Psalm 71:19 declares God’s righteousness reaches to the heavens and asks 'Who is like you?' – a parallel awe at God’s incomparable nature.
Job 11:7-9 asks if we can fathom God’s mysteries using spatial imagery – directly matching the psalmist’s confession of God’s knowledge being too lofty.
Job 26:14 says we hear only a whisper of God’s power – echoing that we grasp only the outer fringe of His greatness.
Job 42:3 uses the phrase 'too wonderful for me' – Job admits he spoke without understanding, mirroring David’s humility.
Proverbs 30:2-4 confesses ignorance of the Holy One and asks rhetorical questions about God’s works – similar humility before God’s incomprehensible knowledge.

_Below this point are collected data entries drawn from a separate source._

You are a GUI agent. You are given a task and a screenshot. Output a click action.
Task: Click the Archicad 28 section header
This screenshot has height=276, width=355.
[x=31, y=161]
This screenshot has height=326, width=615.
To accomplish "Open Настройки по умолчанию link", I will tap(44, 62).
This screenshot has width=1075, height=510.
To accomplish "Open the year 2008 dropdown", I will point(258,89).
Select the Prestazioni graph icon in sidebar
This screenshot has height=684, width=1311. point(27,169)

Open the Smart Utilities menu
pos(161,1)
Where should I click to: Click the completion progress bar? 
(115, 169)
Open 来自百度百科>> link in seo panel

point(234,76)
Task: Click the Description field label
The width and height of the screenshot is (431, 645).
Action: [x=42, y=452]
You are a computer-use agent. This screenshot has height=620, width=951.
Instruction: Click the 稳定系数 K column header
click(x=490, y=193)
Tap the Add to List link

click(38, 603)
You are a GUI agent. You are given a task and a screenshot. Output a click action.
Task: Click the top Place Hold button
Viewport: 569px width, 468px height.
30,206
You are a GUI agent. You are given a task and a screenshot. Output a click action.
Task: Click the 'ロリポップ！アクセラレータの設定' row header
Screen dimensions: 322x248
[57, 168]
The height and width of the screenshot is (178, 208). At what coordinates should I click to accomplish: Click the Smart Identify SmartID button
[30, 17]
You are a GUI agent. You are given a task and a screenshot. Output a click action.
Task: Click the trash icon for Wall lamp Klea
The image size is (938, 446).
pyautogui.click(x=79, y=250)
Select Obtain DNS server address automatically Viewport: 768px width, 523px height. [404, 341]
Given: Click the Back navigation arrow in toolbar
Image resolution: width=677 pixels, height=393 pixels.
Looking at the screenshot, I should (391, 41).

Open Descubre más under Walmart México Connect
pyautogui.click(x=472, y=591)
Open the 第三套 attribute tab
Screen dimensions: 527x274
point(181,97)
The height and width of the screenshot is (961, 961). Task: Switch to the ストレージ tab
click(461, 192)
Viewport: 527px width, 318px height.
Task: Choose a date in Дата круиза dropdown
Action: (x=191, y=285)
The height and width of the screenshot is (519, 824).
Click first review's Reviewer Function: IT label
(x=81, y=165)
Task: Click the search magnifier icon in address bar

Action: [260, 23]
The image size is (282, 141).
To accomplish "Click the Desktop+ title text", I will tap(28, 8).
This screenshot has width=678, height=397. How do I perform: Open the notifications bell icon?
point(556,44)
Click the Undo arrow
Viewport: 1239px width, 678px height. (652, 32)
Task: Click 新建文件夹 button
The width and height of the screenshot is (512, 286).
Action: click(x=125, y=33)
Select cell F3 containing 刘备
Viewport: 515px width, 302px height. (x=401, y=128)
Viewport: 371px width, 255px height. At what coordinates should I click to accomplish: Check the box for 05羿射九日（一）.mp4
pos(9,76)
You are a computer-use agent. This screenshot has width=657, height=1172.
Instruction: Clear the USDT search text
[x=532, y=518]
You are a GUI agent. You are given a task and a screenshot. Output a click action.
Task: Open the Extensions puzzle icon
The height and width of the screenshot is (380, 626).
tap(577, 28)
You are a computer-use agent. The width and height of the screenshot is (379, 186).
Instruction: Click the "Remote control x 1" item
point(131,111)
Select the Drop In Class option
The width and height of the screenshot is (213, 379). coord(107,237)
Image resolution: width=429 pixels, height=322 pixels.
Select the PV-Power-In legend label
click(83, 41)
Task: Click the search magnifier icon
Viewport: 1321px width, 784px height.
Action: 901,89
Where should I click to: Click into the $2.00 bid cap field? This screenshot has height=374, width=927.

Romans 11:33 exclaims the depth of God’s wisdom and knowledge, calling them unsearchable – a NT echo of the psalmist’s awe.
Job 11:8 says God’s ways are higher than heaven and deeper than the deep – a spatial metaphor for the inscrutability of God.
Isaiah 40:28 explicitly says God's understanding is unfathomable, directly reinforcing the psalmist's confession of limited comprehension.
Proverbs 30:18 lists things 'too amazing' to understand, paralleling the psalmist's wonder at God's incomprehensible knowledge.
1 Corinthians 13:9 speaks of knowing in part, which parallels the psalmist's admission that God's full knowledge is beyond him.
Ecclesiastes 7:24 says true wisdom is far off and beyond discovery, similar to the psalmist's admission that God's knowledge is too lofty.